The biggest question facing civil society leaders today, as it no doubt has at every point in time where society has changed quickly, is ‘are we still relevant?’. That we are in a period of major change and disruption in how our economy and society democracy work is undoubted. What is less clear is whether people and their communities think that we are the organisations they want to get involved in to get to wherever comes next.
Why so? At our worst, we are seen as distant, offering yesterday’s solutions and ways of working to tomorrow’s problems. Analogue solutions in a digital world. At our worst, we’re seen as slowly moving in a fast-changing world, comfortable when many are precarious, monochrome when we should be multi-coloured. Perhaps most frustrating of all, people feel things are changing for the worse, and civil society is not making any difference.
The Inquiry documents such failings well. Arguably too well – for me, it underestimates our capacity and desire for change. We would do well to remember that over 400 years charities and beyond we have periodically reinvented how we benefit the public. We should remember that we have clearly remained relevant to a generous public who continue to give their time and money, and share their assets and skills. And we can learn from local and global organisations that are reinventing themselves for the digital age, such as the Rotary or the Scouts.
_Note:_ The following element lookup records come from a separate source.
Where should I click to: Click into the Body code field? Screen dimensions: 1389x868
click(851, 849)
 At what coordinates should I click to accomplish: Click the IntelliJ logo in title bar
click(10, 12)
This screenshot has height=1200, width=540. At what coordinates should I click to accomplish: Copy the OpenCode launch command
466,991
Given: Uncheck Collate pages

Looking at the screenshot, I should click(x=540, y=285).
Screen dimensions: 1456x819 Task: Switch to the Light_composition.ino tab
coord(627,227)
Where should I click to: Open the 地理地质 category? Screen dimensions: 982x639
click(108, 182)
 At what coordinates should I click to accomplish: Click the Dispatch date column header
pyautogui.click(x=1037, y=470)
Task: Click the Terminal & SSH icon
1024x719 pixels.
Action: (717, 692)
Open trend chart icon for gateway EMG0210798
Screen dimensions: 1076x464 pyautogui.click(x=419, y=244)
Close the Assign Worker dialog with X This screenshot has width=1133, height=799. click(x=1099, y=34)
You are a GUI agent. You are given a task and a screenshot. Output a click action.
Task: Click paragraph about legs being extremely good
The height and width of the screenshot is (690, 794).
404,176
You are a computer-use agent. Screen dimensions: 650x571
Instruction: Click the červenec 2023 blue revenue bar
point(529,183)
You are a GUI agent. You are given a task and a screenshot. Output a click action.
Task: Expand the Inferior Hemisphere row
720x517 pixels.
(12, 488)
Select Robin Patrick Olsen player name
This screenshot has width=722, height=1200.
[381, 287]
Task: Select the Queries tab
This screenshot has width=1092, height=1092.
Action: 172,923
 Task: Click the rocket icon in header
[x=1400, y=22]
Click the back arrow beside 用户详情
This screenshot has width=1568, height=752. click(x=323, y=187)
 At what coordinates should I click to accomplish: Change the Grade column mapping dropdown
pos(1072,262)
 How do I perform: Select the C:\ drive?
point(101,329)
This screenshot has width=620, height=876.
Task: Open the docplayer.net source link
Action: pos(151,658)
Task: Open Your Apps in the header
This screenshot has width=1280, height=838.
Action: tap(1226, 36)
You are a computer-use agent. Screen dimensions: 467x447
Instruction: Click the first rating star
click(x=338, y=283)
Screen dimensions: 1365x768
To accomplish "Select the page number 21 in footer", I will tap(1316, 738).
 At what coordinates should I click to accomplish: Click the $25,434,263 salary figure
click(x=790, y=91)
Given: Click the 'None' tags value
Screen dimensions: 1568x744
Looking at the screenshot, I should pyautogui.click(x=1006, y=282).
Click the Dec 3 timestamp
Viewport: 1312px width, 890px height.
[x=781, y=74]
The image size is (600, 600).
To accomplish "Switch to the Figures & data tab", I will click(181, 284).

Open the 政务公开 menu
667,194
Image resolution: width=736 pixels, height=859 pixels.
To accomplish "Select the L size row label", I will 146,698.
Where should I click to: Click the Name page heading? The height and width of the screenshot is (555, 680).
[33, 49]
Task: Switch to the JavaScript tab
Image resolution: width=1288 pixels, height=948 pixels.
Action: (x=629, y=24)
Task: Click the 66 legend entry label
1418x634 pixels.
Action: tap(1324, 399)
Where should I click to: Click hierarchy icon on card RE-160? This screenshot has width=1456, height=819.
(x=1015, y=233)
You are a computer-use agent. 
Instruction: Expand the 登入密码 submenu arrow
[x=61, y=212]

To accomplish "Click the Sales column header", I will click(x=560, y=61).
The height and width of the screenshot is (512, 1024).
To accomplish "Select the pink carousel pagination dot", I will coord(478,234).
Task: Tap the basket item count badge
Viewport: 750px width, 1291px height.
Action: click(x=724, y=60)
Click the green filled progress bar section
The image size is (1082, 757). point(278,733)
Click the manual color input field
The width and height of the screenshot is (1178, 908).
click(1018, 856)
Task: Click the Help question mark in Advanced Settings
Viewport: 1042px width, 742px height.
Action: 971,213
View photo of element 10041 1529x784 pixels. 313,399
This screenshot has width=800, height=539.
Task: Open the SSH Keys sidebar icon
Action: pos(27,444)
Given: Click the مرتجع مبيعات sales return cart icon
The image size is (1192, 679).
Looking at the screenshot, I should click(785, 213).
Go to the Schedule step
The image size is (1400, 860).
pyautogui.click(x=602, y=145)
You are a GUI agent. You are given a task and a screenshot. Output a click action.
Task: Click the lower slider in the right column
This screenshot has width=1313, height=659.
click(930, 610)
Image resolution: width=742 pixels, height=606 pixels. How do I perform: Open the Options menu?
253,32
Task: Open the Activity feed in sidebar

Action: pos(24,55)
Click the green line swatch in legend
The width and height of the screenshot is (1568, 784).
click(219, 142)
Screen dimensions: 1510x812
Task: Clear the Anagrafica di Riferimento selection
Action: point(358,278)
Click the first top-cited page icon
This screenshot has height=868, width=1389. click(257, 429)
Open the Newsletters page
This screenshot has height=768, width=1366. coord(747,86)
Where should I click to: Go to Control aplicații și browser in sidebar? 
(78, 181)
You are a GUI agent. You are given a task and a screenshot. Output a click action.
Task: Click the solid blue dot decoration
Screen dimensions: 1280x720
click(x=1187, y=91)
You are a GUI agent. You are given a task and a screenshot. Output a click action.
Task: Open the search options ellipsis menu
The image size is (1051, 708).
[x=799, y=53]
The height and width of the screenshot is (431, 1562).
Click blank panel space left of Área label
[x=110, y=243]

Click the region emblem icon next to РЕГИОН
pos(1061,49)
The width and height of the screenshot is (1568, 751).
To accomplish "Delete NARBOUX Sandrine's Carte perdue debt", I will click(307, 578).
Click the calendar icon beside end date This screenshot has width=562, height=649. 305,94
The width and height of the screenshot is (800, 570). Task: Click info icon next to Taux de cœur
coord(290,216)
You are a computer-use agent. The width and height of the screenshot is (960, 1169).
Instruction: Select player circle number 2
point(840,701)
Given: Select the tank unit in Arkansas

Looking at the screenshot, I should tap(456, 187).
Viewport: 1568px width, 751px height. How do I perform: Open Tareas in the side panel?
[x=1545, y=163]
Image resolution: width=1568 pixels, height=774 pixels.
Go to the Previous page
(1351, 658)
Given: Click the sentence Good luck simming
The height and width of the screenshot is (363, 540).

We can build also upon our physical assets – village halls, parks and commons, homes and hostels – to revitalise the sense of connectedness that people are yearning for. And we can benefit from the abundance of time and talent, skills and resources, that people in this country put into doing good. Not all change starts from the position that we have got everything wrong.
Equally, we shouldn’t be complacent. In a world where sector doesn’t matter nearly as much, our challenge is to prove to people that we are best placed to address the causes that they care about. Can we? The Inquiry sends an important signal that people still want to make a difference to the world around them – or more likely, the place near them. It also reminds us that howpeople want to make a difference is an important, urgent change that we need to engage with if want people to work with us and through us. The mechanisms and opportunities for people to get involved are wider than ever – and those born after the baby boomers don’t think in terms of sectors, or at times organisations. They just want to make a difference.
So, where lies the road to relevance? The PACT framework is a starting point in terms of how we get there. It’s hard to argue against sharing power, or actively listening more to those for whom we were set up to benefit. I’m less convinced that trust is as big or as widespread a problem as the report makes out. Conversely, the argument for our role as connectors is, for me, one of the single most important take-aways from the Inquiry. Working for a national membership organisation, I don’t think we are good enough at this –too many of us in such bodies probably think a network and an email distribution list are the same thing. They’re not – we need something deeper, with the dial set at conversation, not at broadcast. We’re the National Council for Voluntary Organisations (NCVO) – but maybe we need to be the Network for Change, the Network for Connection, for volunteers and organisations in places everywhere. NCVO retooled for the digital age.
We talk much about place these days. In a polarised, atomised world, civil society as the place where people come together, settle their differences and take collective action seems more relevant to me than ever.